Top of DOCUMENT EXCERPT

Bill: I will go to my grave saying that, for now, value investors misunderstand leverage. That is one place that I think that value investors massively miss underpricing of common equity because of leverage. I think that maybe the reason is that their bibles were written when debt had covenants, and it actually mattered, and-

Jake: [laughs]

Bill: -it doesn’t now. The interest rates are somewhat nonexistent. So, you have no covenants and very low rates. Can it go wrong? Sure. It can go wrong. I don’t know. Today, I was looking at Teva which I’m not saying to go out and buy, I don’t know shit about generic drugs. But if you look at that cap structure, McKesson just settled, do you think they can settle? I don’t know. You can have some pretty interesting outcomes when you have that leverage on business on the market cap, like on the common equity.

Now, a lot of that’s going to be encumbered. The enterprise value to free cash flow to the firm’s not screamingly cheap, but the common equity is compressed in a lot of situations. I think TransDigm was one of those situations last year. But I don’t know. It’s so great. TransDigm worked. Is that because I’m smart, or did I just get lucky buy a bailout? I don’t fucking know, man. It’s a question I’ll never be able to answer. But what I do know is that it was a fortunate bet.

Tobias: Part of the problem with making any prognostications or drawing any final conclusions on the significance of debt or otherwise, or discount rates or otherwise, I think that we’re in– this is going to be my bias, but I think that interest rates are probably below where they would otherwise be freely floating in the market.

Now, does that mean that you use that discounted interest rate where it is, in your model, which gives you these fantastical values? Clearly, that was the right thing to do for the last five years. It was to use this very aggressive discount rate– or not very aggressive. That was the alternative in the market. Do you assume that it goes back roughly to where it was over an extended period of time? Because we’re valuing these things on 10 plus years of earnings.

Bottom of DOCUMENT EXCERPT

▶ **WHAT THE TASK ASKS**
Please copy out the conversation about leverage from "Bill: I will" to "the common equity.". The data that follows is separate from the conversation above.

Top of DATA UNDER STUDY

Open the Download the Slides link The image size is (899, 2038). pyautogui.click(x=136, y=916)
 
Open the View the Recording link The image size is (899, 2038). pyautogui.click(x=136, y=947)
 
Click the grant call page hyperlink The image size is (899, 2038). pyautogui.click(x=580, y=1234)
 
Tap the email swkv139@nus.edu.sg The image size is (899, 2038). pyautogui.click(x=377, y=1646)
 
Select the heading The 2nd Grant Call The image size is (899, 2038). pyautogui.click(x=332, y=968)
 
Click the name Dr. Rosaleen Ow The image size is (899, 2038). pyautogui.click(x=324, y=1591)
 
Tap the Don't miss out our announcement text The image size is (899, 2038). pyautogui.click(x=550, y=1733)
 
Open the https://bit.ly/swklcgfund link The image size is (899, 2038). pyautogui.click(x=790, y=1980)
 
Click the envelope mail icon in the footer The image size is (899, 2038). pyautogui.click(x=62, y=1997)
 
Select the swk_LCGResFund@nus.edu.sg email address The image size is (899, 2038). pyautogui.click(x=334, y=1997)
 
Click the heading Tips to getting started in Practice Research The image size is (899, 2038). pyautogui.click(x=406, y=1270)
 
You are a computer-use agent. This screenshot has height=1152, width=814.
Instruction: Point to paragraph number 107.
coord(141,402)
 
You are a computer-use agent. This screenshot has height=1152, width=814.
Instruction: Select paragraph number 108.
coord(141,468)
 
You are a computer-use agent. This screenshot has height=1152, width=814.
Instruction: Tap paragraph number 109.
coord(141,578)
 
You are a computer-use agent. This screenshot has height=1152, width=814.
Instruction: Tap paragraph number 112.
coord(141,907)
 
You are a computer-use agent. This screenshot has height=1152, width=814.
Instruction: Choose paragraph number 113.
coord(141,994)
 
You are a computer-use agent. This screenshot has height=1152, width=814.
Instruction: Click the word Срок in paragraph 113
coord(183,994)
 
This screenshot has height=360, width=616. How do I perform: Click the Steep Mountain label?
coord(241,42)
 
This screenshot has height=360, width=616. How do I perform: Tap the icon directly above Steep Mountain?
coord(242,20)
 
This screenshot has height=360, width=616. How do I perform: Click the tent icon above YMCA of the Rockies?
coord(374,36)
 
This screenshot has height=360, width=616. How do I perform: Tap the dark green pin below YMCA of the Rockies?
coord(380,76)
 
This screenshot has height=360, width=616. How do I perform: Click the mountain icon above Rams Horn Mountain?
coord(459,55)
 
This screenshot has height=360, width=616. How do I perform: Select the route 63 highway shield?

Bottom of DATA UNDER STUDY

▶ **SOLUTION BELOW**
Bill: I will go to my grave saying that, for now, value investors misunderstand leverage. That is one place that I think that value investors massively miss underpricing of common equity because of leverage. I think that maybe the reason is that their bibles were written when debt had covenants, and it actually mattered, and-

Jake: [laughs]

Bill: -it doesn’t now. The interest rates are somewhat nonexistent. So, you have no covenants and very low rates. Can it go wrong? Sure. It can go wrong. I don’t know. Today, I was looking at Teva which I’m not saying to go out and buy, I don’t know shit about generic drugs. But if you look at that cap structure, McKesson just settled, do you think they can settle? I don’t know. You can have some pretty interesting outcomes when you have that leverage on business on the market cap, like on the common equity.